Wherever the word "agent" occurs in the lines below, copy the whole line.

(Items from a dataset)
*** Block opens ***
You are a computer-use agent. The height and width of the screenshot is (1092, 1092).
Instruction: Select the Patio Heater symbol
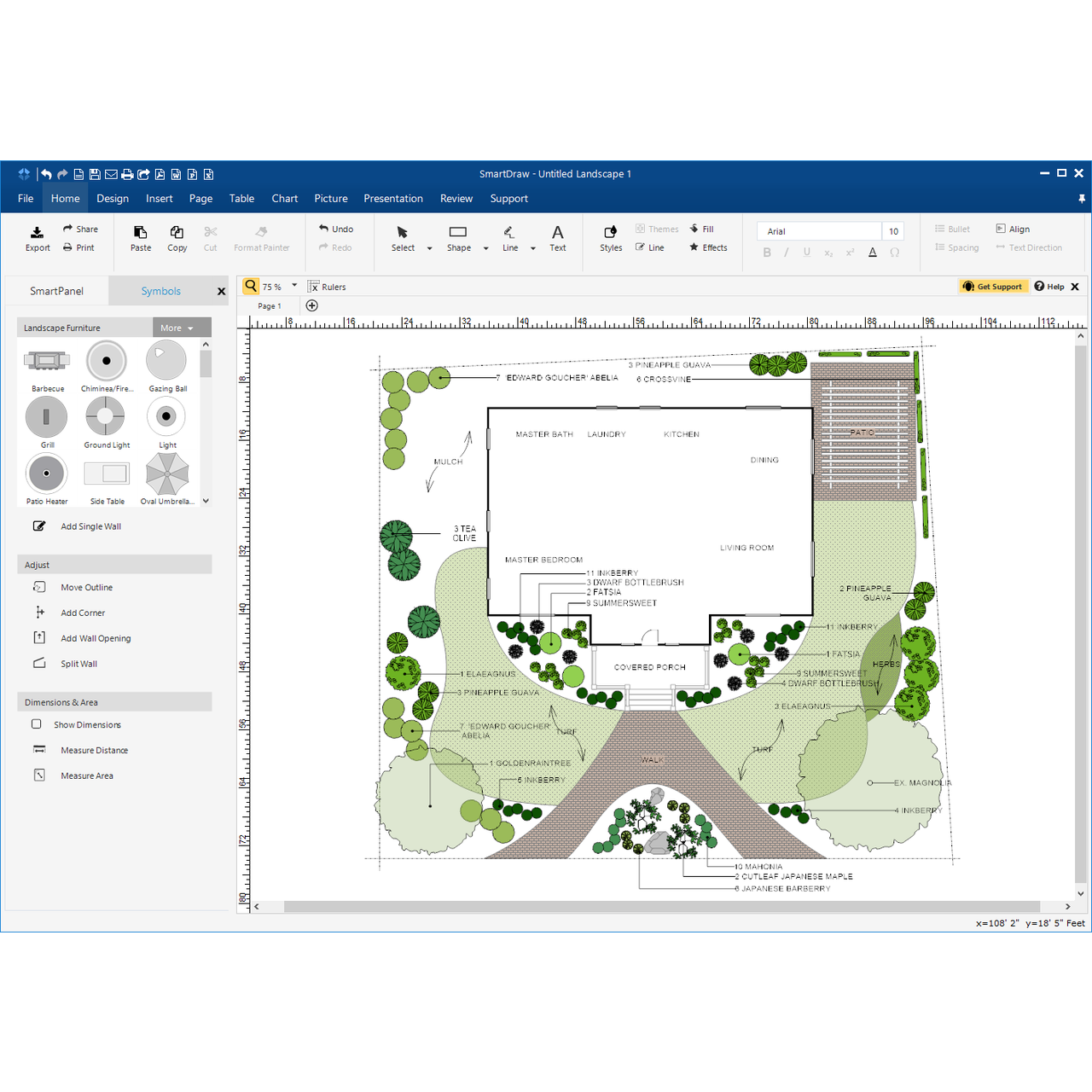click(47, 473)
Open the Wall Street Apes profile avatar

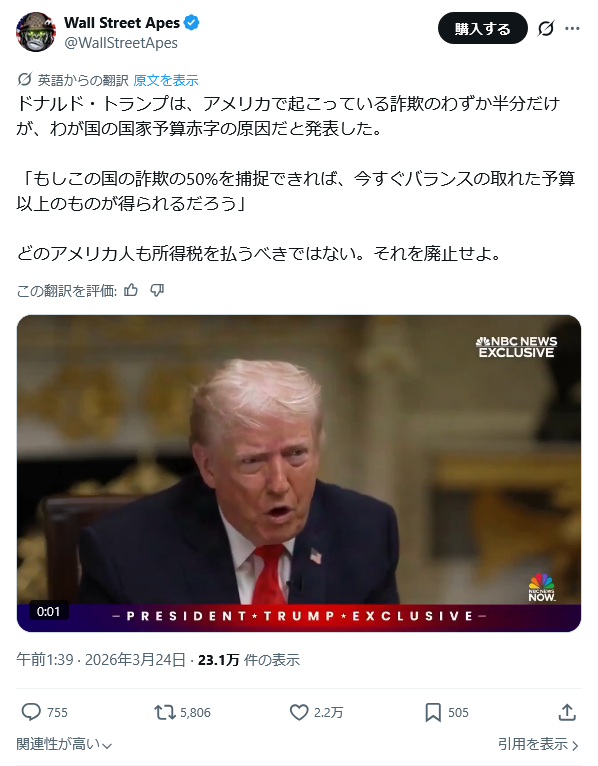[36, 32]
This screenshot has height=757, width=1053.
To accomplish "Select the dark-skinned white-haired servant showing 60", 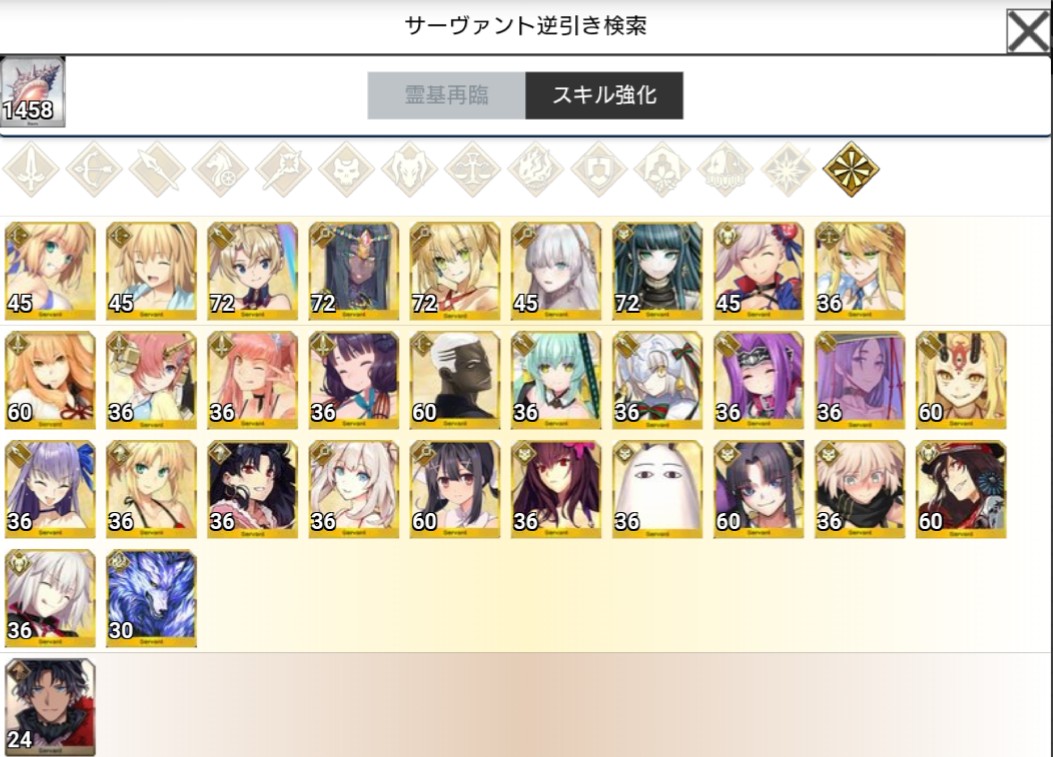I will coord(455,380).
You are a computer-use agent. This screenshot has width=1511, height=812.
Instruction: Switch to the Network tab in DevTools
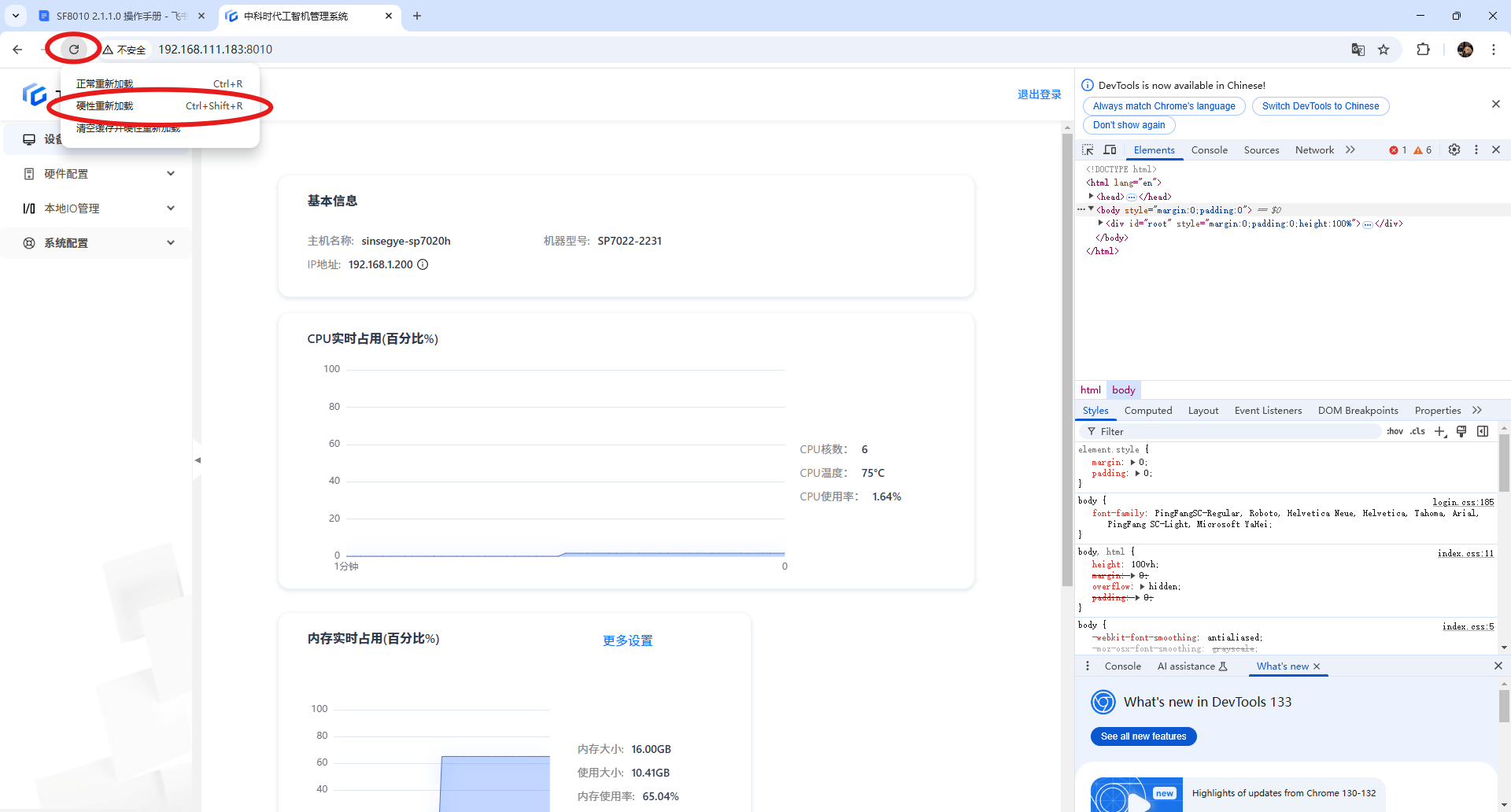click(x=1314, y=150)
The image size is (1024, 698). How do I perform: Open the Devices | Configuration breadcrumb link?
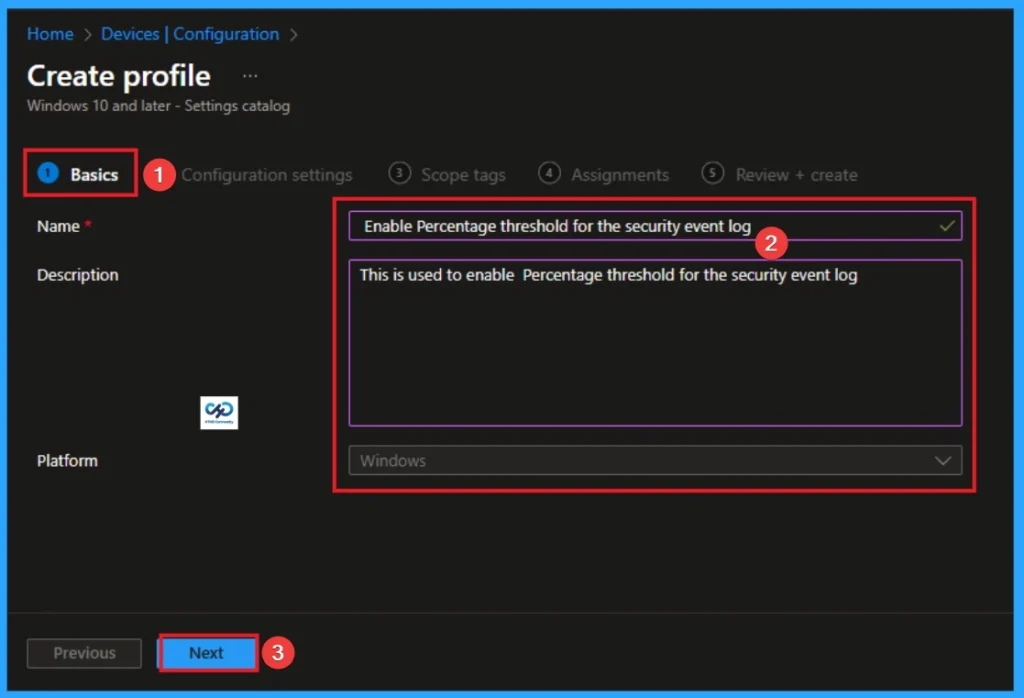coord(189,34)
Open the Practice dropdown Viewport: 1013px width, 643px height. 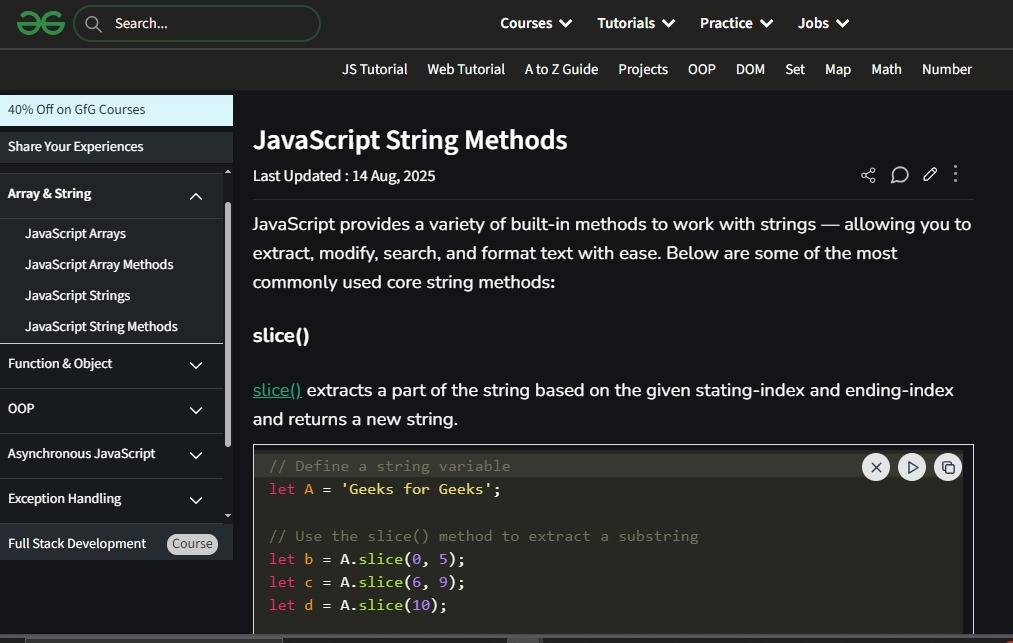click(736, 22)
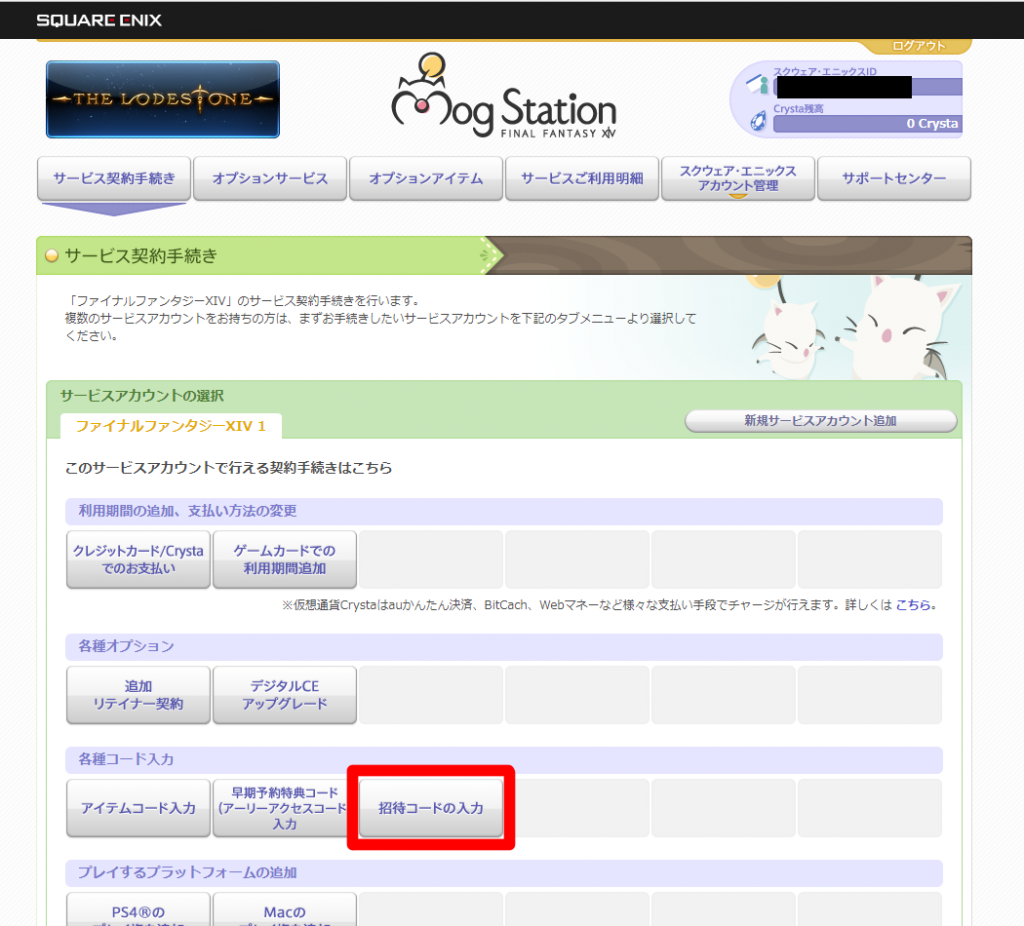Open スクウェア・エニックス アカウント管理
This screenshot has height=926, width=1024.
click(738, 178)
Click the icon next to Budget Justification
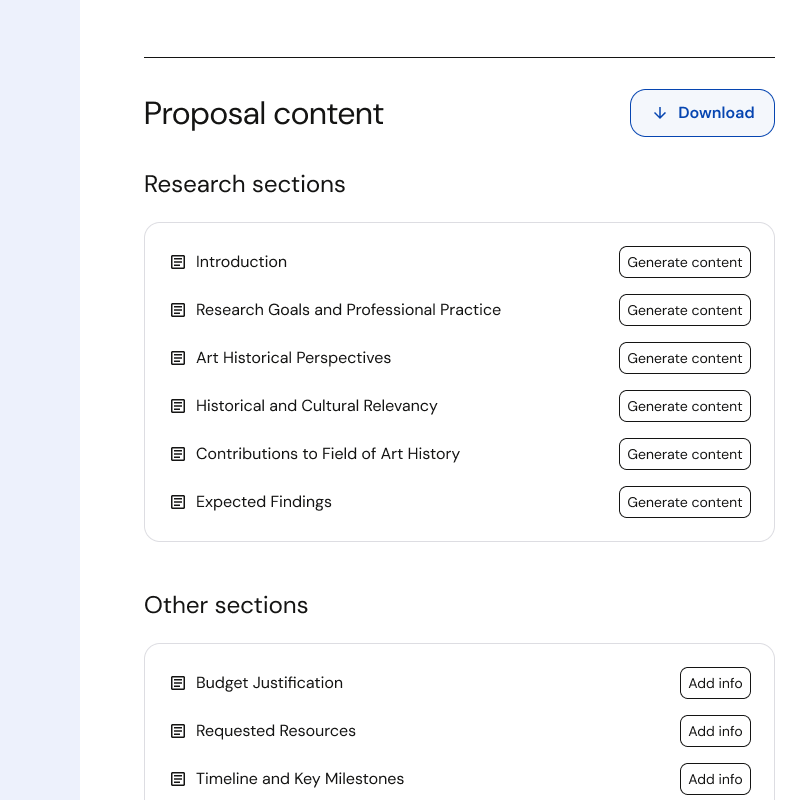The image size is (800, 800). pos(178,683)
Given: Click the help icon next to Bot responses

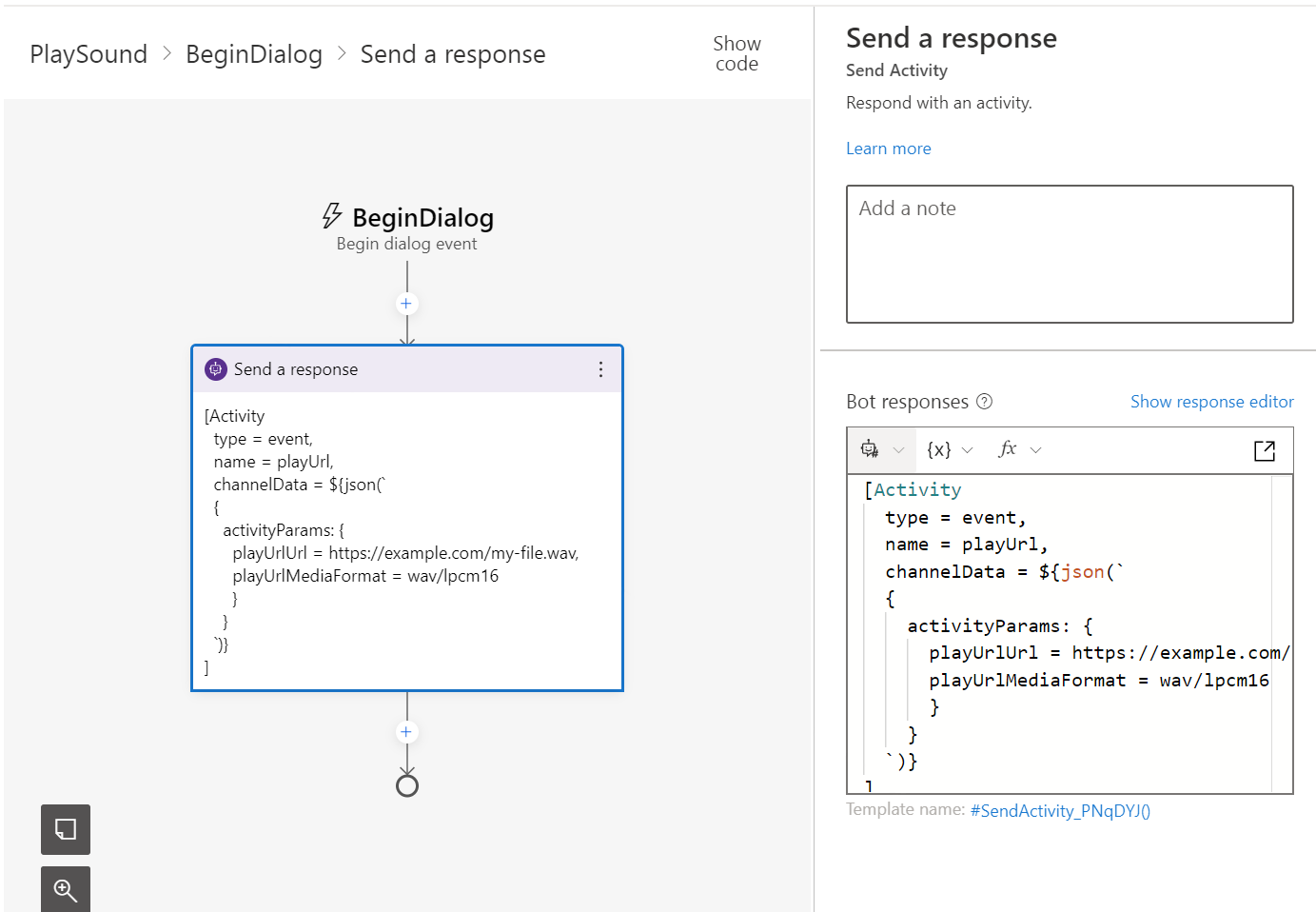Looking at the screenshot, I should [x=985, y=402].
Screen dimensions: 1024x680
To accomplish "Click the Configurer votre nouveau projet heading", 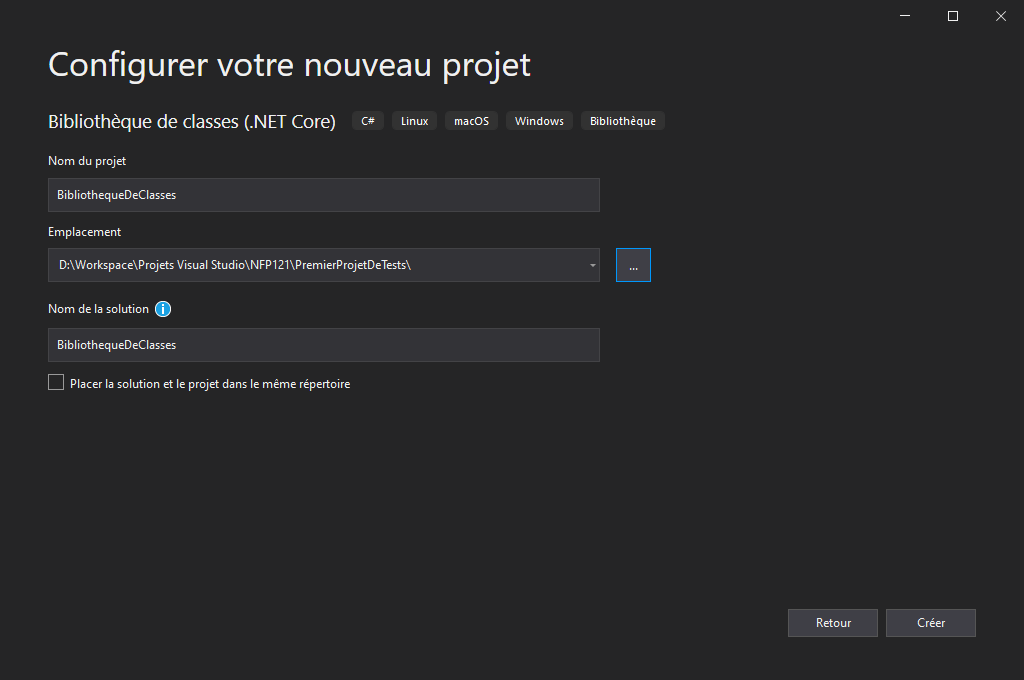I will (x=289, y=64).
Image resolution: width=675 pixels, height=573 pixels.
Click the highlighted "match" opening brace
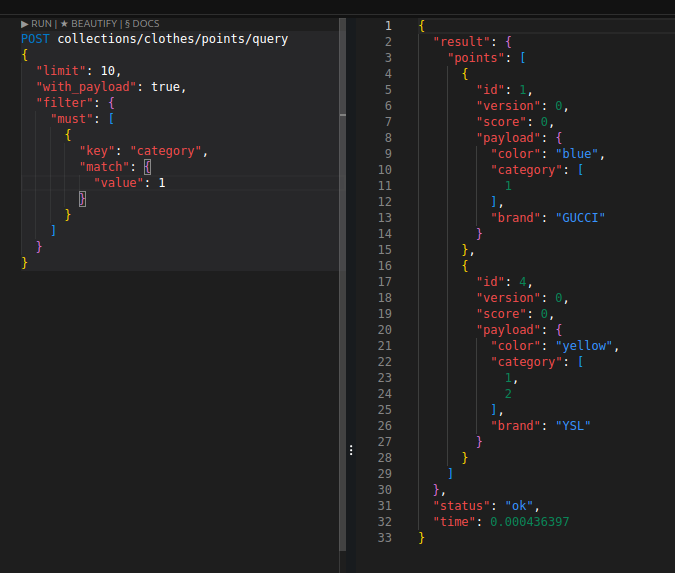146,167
*** Block closes ***
## OUTPUT FOR THIS EXERCISE
You are a computer-use agent. The height and width of the screenshot is (1092, 1092).
You are a computer-use agent. This screenshot has width=1511, height=812.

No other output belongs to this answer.